(Task directions) Output, unchanged, everything from the line that contains "Click 株式会社Crenaのホームページへ link" down to the line that contains "click(x=257, y=127)", with both of those lines included.

[Items from a dataset]
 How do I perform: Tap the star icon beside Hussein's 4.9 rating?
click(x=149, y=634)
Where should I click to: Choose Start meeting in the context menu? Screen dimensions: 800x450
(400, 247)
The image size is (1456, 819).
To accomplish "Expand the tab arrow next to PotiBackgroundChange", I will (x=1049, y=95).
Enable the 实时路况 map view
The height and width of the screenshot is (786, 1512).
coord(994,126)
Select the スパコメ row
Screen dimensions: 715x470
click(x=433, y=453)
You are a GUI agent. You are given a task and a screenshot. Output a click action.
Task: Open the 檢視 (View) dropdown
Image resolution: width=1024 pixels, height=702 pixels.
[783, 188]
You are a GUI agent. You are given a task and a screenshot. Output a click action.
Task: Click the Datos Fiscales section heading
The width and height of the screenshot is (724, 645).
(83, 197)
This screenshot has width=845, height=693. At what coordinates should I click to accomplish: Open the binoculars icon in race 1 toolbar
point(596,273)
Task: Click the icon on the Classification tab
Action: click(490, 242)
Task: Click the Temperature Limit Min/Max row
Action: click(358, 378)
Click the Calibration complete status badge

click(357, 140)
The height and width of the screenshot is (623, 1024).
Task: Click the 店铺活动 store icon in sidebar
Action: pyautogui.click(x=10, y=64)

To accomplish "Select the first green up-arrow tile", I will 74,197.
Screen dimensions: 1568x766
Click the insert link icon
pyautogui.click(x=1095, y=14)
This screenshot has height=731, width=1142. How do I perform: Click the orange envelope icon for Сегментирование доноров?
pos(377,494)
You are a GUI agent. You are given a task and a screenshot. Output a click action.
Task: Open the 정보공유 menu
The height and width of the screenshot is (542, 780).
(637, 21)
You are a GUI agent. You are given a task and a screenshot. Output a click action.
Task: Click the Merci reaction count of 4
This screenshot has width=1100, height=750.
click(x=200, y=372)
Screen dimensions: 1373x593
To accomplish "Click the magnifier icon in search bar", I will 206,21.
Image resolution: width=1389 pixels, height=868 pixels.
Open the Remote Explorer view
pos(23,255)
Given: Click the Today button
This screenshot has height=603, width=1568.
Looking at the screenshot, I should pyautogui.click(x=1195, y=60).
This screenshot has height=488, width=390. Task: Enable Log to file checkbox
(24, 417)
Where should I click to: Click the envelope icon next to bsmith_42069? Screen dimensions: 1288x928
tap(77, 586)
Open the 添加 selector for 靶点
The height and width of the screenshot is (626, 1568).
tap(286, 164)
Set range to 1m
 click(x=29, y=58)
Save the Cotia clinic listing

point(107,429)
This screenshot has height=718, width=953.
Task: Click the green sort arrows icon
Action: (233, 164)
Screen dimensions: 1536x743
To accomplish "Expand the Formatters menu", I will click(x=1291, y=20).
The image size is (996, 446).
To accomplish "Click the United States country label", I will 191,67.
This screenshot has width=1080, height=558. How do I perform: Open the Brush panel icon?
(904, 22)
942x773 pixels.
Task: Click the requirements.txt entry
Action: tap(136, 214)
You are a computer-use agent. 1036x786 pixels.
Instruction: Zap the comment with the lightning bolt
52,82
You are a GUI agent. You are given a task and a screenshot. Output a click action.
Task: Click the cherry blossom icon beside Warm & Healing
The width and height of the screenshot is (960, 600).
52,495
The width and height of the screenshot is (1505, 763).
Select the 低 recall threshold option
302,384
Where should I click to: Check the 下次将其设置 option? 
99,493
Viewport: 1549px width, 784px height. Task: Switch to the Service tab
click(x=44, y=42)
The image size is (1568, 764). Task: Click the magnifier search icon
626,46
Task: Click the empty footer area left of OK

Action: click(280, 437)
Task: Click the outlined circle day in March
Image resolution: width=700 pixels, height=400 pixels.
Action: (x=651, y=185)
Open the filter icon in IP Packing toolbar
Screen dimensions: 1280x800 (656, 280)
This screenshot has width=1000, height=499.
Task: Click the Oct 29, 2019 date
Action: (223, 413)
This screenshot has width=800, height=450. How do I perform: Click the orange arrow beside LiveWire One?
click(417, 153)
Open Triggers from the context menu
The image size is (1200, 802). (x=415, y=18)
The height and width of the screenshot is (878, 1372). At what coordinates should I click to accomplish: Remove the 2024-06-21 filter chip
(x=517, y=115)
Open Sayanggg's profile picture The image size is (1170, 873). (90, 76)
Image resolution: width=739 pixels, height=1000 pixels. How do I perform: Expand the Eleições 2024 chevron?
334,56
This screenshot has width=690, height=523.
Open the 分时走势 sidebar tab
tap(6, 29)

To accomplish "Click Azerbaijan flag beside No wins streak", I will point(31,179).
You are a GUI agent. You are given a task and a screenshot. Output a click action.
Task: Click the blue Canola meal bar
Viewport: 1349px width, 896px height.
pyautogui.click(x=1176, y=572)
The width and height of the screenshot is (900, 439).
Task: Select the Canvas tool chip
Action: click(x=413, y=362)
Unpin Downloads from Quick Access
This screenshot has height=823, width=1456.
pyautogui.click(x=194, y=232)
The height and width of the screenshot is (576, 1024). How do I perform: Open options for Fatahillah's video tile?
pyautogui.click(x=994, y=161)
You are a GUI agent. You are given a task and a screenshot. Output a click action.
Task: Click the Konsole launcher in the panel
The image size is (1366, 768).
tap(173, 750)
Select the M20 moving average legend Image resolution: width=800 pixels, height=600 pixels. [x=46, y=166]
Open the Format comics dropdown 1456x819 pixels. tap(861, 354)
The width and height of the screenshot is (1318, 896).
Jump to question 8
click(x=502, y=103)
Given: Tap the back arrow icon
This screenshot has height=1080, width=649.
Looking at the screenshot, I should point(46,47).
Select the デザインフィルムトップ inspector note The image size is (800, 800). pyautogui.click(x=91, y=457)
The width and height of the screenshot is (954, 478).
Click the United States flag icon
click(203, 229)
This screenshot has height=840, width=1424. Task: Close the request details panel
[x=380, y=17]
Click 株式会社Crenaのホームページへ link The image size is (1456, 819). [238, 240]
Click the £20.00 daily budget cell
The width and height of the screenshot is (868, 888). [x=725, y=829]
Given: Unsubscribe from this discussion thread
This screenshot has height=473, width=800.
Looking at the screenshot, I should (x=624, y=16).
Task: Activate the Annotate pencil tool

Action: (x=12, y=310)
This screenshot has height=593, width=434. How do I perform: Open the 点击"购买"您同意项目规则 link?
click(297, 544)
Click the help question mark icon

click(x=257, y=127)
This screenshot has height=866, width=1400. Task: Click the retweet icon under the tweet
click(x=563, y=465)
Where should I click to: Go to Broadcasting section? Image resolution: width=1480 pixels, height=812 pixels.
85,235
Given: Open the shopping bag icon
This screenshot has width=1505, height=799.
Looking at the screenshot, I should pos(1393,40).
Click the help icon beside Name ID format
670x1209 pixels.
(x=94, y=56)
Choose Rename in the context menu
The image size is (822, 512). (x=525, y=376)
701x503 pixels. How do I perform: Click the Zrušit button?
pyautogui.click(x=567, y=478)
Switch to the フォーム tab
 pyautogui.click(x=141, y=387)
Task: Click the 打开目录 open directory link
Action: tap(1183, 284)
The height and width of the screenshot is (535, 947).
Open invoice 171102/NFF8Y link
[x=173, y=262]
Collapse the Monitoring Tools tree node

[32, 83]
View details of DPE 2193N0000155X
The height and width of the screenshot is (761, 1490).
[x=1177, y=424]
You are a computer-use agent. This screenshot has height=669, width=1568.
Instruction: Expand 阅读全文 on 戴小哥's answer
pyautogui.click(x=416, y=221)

(Reply)
Click 株式会社Crenaのホームページへ link The image size is (1456, 819). [238, 240]
Click the £20.00 daily budget cell
The width and height of the screenshot is (868, 888). [x=725, y=829]
Given: Unsubscribe from this discussion thread
This screenshot has height=473, width=800.
Looking at the screenshot, I should (x=624, y=16).
Task: Activate the Annotate pencil tool

Action: (x=12, y=310)
This screenshot has height=593, width=434. How do I perform: Open the 点击"购买"您同意项目规则 link?
click(297, 544)
Click the help question mark icon

click(x=257, y=127)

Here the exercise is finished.